### [What the exercise asks]
Among the records below, find each line containing the word "computer" and copy it.
───── Supplied data ─────
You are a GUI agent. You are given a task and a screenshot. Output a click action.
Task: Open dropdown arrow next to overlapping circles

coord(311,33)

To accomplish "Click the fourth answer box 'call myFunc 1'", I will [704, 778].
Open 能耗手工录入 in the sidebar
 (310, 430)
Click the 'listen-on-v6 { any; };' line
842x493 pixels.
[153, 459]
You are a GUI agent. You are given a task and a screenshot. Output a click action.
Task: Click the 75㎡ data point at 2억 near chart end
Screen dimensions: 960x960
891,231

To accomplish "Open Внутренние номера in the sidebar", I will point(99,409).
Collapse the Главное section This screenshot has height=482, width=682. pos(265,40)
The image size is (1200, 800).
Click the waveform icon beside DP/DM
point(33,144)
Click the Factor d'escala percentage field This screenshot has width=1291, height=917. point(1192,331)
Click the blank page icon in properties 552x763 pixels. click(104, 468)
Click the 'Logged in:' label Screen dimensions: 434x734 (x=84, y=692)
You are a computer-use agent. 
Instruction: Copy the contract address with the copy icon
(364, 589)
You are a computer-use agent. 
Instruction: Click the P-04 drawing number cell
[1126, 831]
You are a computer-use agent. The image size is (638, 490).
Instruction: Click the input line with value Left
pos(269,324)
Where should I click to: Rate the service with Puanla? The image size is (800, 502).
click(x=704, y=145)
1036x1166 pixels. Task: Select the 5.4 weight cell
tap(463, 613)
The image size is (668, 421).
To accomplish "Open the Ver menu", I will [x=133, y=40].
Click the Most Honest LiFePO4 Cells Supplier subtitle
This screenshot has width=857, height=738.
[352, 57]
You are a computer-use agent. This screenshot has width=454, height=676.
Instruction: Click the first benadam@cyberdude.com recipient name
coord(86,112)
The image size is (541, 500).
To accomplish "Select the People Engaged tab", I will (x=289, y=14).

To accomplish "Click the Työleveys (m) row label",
─────
### [Expected output]
You are a computer-use agent. 
You are a computer-use agent. 
You are a computer-use agent. The image size is (638, 490).
You are a computer-use agent. This screenshot has width=454, height=676.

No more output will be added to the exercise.